■ **Your assignment**
Having found the line containing "Task: Select the" in the records below, copy that line and each later one exactly, dropping pictures.

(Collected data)
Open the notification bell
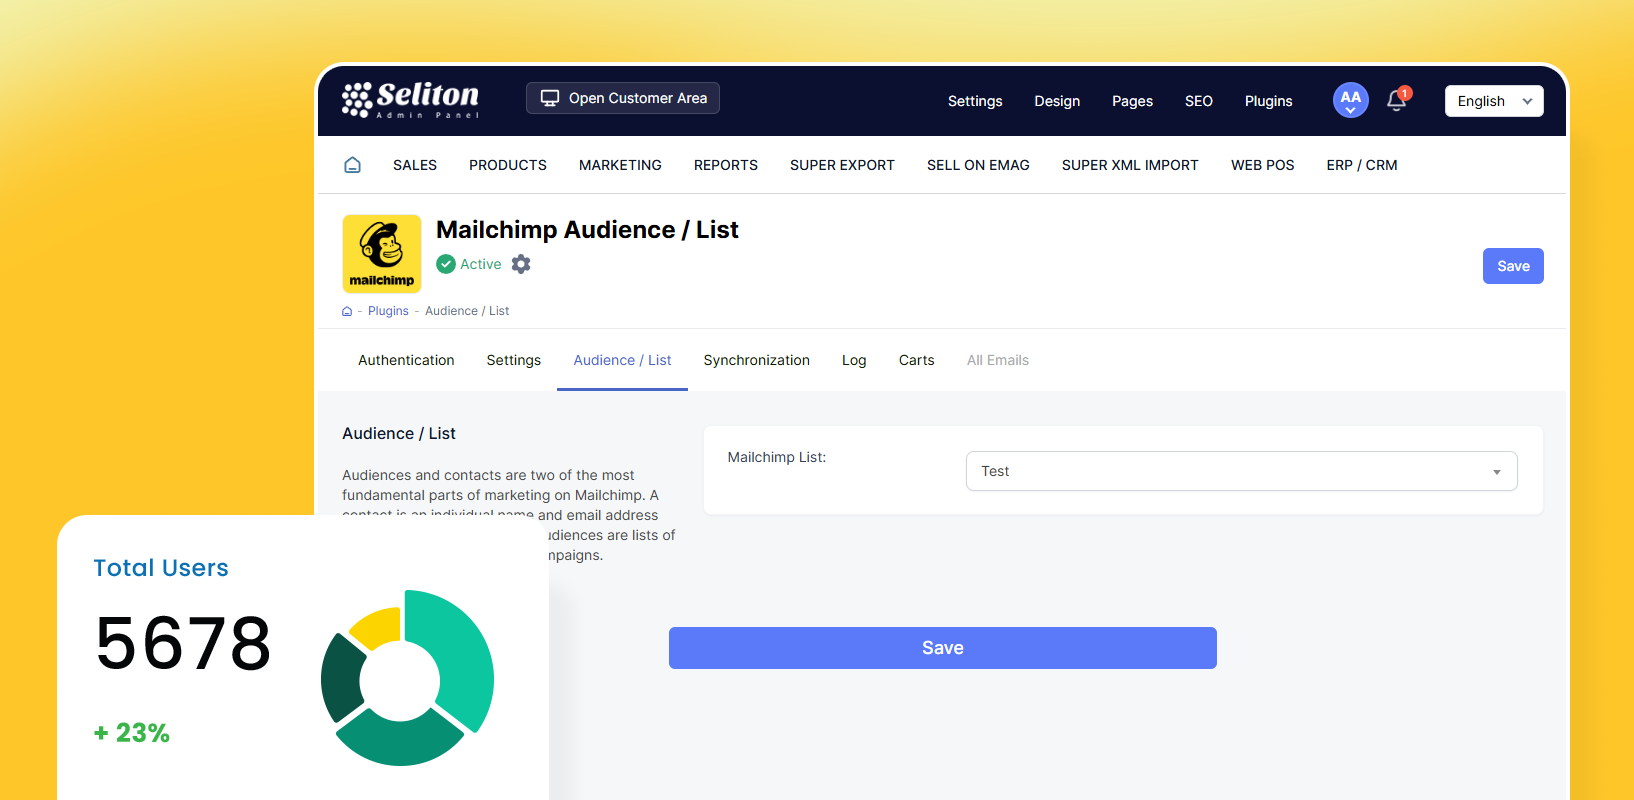The width and height of the screenshot is (1634, 800). [1397, 100]
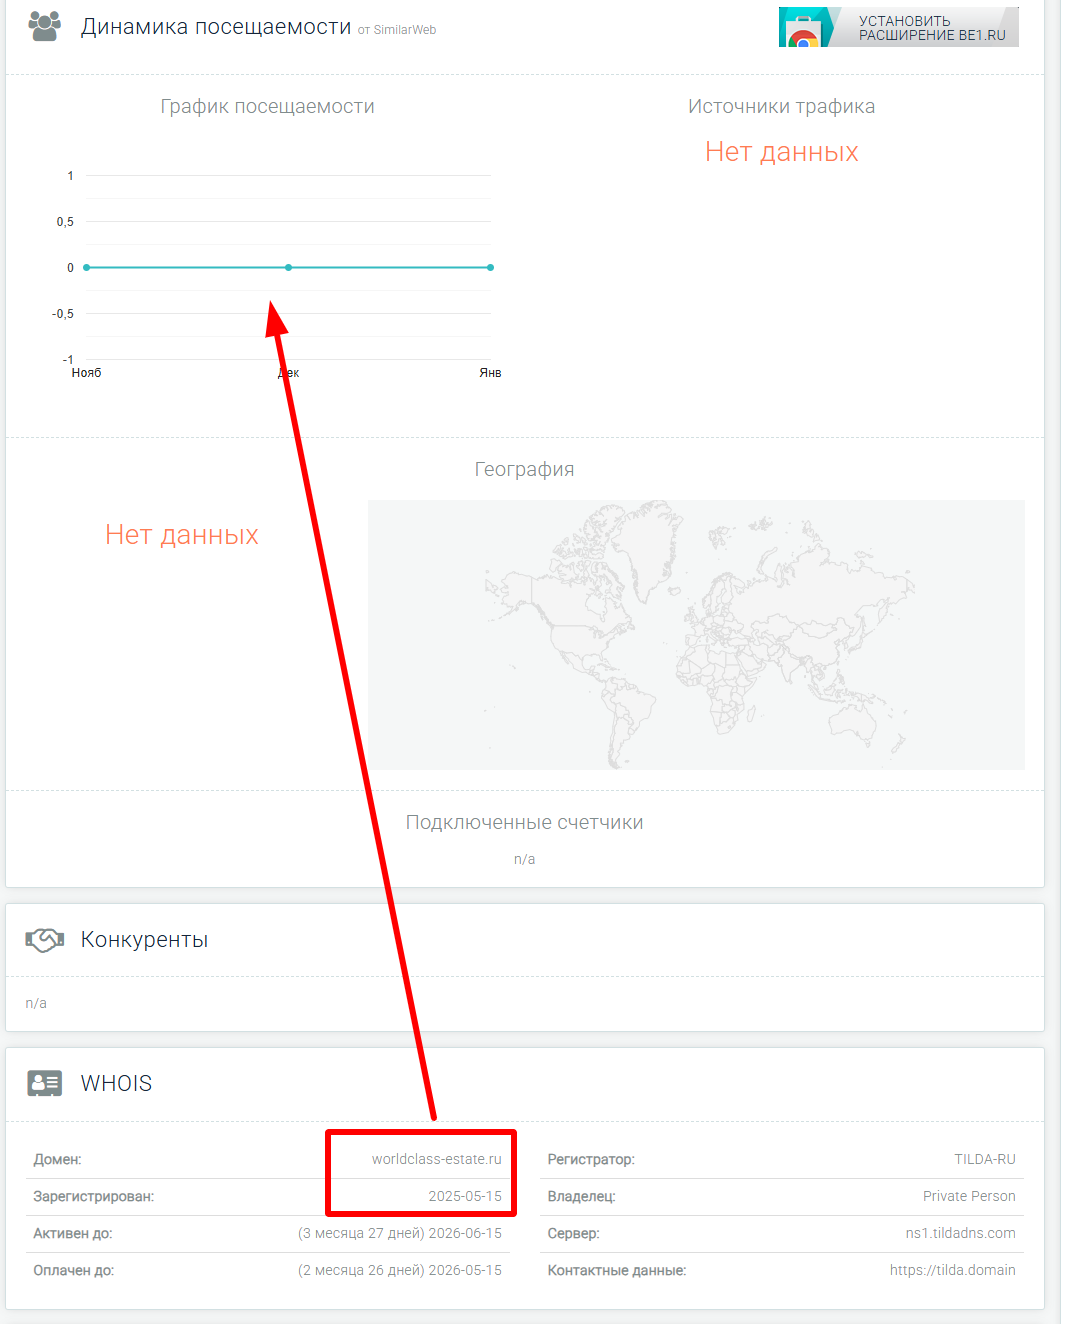The width and height of the screenshot is (1074, 1324).
Task: Click the ID card icon beside WHOIS
Action: (x=45, y=1083)
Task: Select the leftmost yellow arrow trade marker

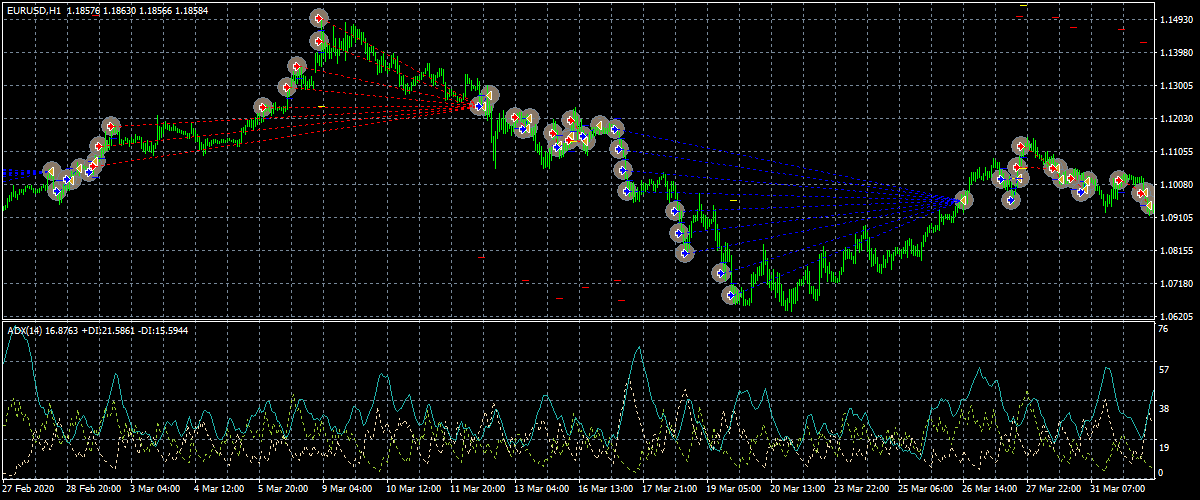Action: coord(52,172)
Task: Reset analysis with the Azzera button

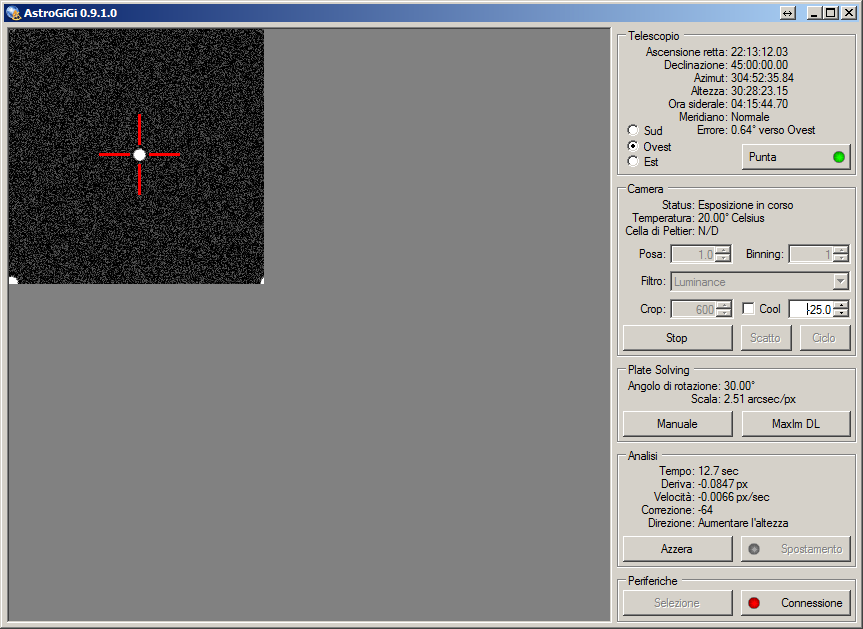Action: [677, 549]
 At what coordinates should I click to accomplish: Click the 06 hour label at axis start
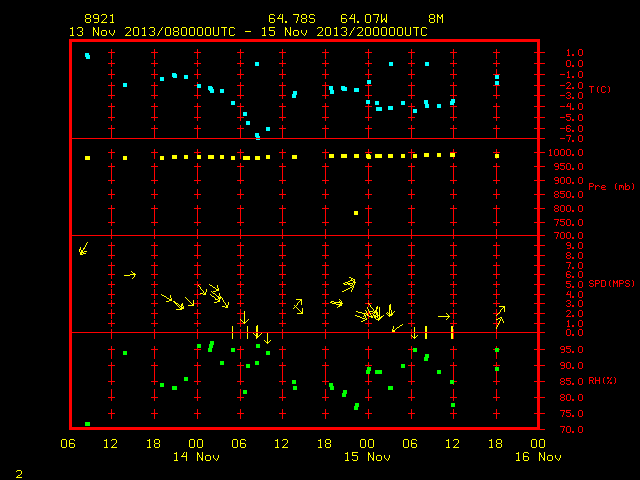tap(68, 444)
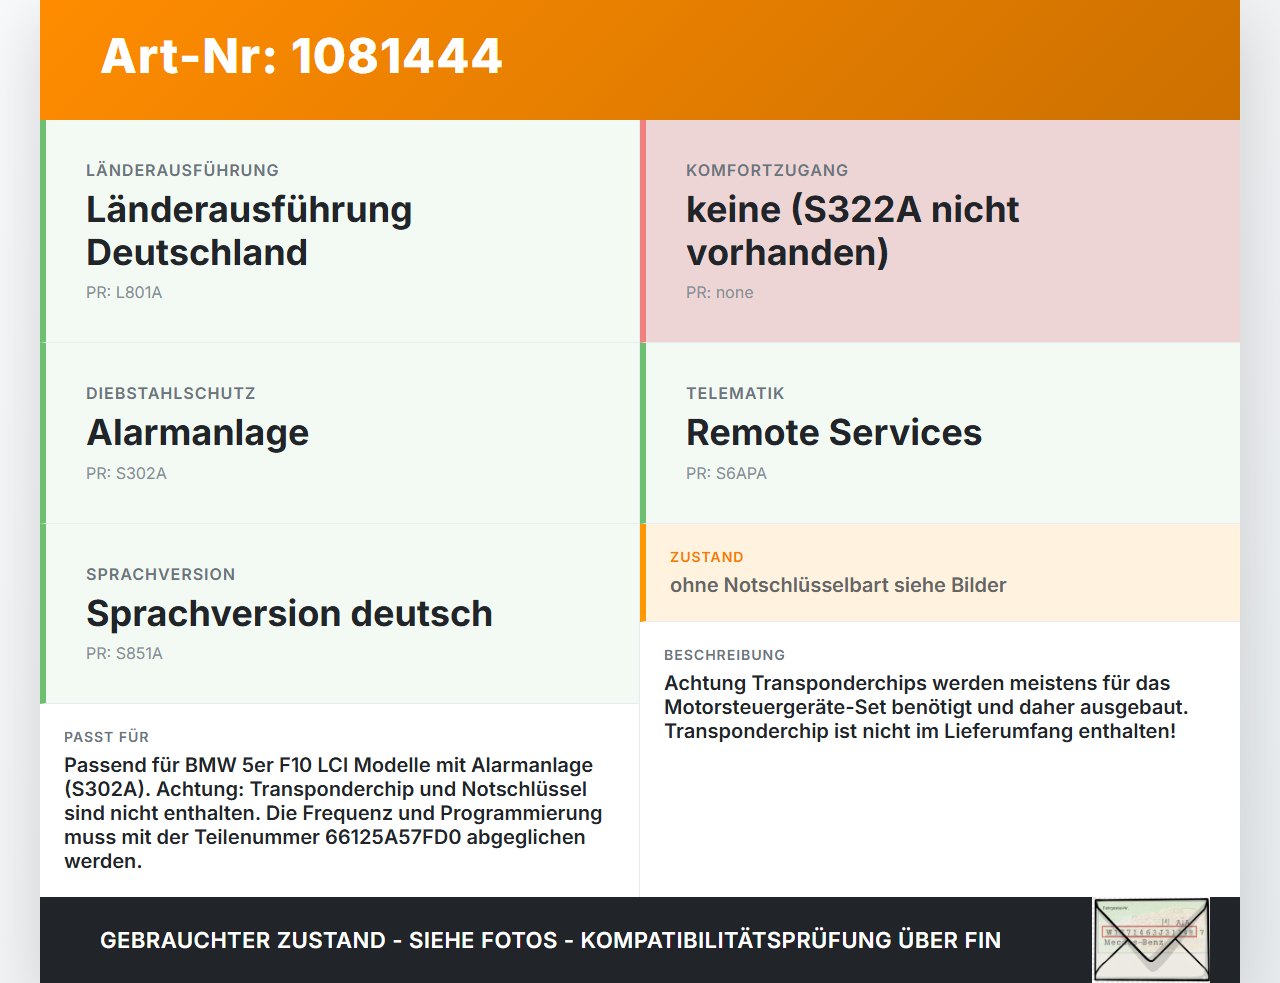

■ **Exercise solution**
Task: Select the leftmost yellow arrow trade marker

Action: coord(52,172)
Task: Reset analysis with the Azzera button

Action: [677, 549]
 At what coordinates should I click to accomplish: Click the 06 hour label at axis start
tap(68, 444)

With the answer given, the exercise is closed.